Vasellame e ceramiche in Tohoku

Si è soliti fissare la nascita della ceramica giapponese intorno al XIII secolo, quando un artigiano di nome Kato Shirozaemon ne importò le tecniche di lavorazione dalla Cina. Impiantò la propria fornace a Seto, oggi prefettura di Aichi, e cominciò a produrre la prima ceramica d’ispirazione cinese in Giappone. Il termine setomono (la cosa di Seto), uno dei termini per la ceramica in generale, deriva da questa prima produzione.
Quest’arte conobbe uno sviluppo significativo nel corso del XVI secolo, con la diffusione sempre maggiore del rituale del té. Nacquero così numerosi laboratori in tutto il Paese, primo tra tutti quello di Arita, nella prefettura di Saga, aperto dal ceramista coreano Lee Sam Pyong nel 1598. Ancora oggi le porcellane di Arita sono tra le più apprezzate di tutto il Giappone.
Durante il cosiddetto periodo Edo (1603-1867), furono numerosi i daimyō (signori feudali) che offrirono le proprie terre ai ceramisti, perché le trasformassero in laboratori per la produzione di ceramiche di alta qualità. Assistiamo allora alla trasformazione di un’arte privata, che nel frattempo si è liberata dall’influenza cinese. I manufatti ceramici giapponesi sono conosciuti e apprezzati per il loro gusto e la loro raffinatezza. Le forme irregolari che testimoniano una sorta di naturalismo presente nelle cose create dalla mano dell’uomo, costituiscono un tratto distintivo.

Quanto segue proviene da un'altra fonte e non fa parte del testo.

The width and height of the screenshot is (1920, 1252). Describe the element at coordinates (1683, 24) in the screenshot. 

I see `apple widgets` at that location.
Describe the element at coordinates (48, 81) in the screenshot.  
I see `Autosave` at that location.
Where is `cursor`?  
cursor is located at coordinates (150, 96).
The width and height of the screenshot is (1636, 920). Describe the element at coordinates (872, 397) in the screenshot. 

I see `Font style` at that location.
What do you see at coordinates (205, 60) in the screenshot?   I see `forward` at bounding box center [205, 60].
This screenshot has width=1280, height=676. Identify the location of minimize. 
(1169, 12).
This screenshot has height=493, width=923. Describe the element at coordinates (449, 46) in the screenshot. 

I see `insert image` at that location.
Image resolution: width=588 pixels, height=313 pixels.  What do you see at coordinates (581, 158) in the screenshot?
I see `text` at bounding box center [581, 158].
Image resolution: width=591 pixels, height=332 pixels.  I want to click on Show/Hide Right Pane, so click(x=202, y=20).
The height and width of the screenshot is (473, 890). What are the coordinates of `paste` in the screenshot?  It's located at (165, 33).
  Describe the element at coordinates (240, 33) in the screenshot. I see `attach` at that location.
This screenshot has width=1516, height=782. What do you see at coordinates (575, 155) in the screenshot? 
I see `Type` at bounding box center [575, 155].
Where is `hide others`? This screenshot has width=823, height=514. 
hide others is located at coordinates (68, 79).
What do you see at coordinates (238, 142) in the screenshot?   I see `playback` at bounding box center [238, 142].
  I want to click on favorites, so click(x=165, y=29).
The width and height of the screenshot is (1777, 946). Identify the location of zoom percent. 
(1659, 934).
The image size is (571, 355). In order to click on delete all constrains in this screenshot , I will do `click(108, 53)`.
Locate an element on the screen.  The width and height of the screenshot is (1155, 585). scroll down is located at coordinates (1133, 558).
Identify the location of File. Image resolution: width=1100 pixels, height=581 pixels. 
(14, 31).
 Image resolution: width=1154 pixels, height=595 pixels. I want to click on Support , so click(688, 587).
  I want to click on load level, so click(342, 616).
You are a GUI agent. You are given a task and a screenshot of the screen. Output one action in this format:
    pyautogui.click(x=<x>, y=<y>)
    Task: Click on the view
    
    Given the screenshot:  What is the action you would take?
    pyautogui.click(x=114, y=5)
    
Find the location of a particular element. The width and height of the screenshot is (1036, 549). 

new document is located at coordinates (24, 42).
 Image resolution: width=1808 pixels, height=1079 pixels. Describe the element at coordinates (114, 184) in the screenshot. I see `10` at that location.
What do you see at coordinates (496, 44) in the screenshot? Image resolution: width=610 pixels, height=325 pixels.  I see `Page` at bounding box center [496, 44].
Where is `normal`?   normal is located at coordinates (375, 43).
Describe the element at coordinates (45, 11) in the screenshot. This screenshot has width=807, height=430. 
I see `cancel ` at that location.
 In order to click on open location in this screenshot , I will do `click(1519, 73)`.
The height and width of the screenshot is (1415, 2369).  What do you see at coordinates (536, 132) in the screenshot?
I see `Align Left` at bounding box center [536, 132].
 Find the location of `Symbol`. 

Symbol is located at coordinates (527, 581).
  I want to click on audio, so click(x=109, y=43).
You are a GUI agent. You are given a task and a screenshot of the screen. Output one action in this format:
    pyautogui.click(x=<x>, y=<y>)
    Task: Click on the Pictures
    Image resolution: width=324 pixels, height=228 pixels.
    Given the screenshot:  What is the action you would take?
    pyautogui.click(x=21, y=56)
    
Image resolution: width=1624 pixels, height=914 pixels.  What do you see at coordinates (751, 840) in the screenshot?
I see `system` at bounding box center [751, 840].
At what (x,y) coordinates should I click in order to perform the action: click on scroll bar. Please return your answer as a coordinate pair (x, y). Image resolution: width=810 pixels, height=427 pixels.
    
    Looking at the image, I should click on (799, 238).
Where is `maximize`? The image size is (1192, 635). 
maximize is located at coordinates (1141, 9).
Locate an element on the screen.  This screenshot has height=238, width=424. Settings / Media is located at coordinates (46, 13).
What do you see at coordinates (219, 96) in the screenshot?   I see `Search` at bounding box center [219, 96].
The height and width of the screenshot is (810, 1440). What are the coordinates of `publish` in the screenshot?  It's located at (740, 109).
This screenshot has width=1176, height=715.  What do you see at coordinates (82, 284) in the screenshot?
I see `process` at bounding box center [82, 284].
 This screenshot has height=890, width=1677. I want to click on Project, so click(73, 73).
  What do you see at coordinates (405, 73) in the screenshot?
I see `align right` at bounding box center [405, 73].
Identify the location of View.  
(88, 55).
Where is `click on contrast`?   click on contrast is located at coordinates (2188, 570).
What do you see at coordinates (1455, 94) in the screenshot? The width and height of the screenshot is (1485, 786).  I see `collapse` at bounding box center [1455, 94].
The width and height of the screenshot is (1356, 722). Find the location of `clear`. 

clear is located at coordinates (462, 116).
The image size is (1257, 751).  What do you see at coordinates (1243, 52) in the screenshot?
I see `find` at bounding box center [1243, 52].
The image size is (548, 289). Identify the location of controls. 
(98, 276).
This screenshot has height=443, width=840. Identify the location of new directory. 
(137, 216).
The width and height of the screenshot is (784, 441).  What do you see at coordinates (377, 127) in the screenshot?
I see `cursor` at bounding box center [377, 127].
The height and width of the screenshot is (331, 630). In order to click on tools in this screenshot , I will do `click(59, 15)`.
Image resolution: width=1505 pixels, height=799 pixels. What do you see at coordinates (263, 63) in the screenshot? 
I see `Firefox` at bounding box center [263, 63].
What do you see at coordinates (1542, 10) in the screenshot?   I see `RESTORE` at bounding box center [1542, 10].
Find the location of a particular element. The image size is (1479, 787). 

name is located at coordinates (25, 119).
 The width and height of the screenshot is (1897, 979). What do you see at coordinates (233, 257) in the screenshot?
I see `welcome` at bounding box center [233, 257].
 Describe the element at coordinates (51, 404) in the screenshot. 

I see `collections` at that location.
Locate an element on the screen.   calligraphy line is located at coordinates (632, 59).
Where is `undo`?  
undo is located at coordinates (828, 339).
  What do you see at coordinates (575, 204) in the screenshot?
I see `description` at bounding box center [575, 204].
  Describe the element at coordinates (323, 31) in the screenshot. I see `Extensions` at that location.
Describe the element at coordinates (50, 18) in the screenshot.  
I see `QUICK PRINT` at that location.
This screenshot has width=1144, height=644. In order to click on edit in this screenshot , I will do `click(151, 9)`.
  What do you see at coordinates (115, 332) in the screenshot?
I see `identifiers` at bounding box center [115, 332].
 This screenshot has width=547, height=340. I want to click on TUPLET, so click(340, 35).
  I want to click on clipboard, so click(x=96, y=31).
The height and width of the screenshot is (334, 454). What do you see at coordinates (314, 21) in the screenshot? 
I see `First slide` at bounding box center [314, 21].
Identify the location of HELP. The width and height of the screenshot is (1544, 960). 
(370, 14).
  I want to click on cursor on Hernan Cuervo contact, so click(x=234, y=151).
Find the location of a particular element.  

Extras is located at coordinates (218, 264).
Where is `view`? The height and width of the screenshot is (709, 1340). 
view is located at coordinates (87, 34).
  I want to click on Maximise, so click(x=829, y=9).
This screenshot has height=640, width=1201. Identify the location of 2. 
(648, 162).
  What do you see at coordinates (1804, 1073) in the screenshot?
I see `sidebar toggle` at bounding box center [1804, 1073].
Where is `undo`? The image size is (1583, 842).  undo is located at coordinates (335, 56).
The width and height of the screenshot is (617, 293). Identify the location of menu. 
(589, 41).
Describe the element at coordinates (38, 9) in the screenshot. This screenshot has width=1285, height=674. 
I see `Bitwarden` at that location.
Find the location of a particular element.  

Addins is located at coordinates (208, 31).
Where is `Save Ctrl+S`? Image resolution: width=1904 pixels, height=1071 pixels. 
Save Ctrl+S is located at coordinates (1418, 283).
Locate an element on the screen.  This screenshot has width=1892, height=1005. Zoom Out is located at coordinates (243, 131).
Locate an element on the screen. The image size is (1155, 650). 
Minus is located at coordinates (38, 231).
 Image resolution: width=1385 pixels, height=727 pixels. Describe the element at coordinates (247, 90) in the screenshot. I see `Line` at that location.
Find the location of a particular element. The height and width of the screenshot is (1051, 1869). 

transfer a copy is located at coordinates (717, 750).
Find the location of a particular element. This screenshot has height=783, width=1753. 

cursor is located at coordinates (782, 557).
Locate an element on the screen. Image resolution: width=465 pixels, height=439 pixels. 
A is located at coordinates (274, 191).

Sono numerosi i laboratori ceramici impiantati in Giappone, ognuno con la propria tipicità. Le decorazioni delle terrecotte tradizionali riproducono gli elementi dell’ambiente circostante e della storia. Numerose fornaci sono aperte al pubblico per una visita. Ve ne presentiamo alcune tra le più celebri, dal nord al sud del Paese.
Nel Tohoku
Aizu Hongo-yaki (quartiere di Aizu-Misato, Provincia di Fukushima)
È la più antica città di produzione della ceramica di tutta la regione del Tohoku. È conosciuta per i suoi nishin bachi o le sue aringhe in barattolo.
- 1 ora e 50 minuti con la linea "Yamabiko" Tohoku di Shinkansen dalla stazione Tokyo o dalla stazione Ueno a quella di Koriyama; poi 1 ora con il treno Rapido "Viva Aizu" (linea JR Banetsu Saisen) oppure 1 ora e 20 minuti di treno Locale fino alla stazione Aizu-Wakamatsu di JR. Una volta giunti in stazione, prendere l’autobus in direzione di Hongomachi e scendere alla fermata Setomachi.
- Informazioni: centro informazioni di Hongo, Tel.: 0242-56-4882.
- Ad Aizu-Hongomachi ci sono diciassette laboratori che producono porcellana e terracotta. Tredici laboratori offrono corsi.
• Aizu-Hongo Tojiki Kaikan (casa della ceramica di Aizu-Hongo). Tel.: 0242-56-3007.
• Fornace Munakata. A Noborigama esiste una fornace di legno, che sfrutta il pendio della collina. Orario di apertura: 8:30-17:30. Tel.: 0242-56-2174.
• Fornace Tomizo. Negozio e sala espositiva. Tel.: 0242-56-3033.
• Fornace Suigetsu. Esposizione e corsi di ceramica. 2100 yen per la terra, un mese per la cottura. Chiuso durante le feste di Capodanno. Tel.: 0242-56-3103. - Fiera: la prima domenica di agosto dalle 4:00 a mezzogiorno.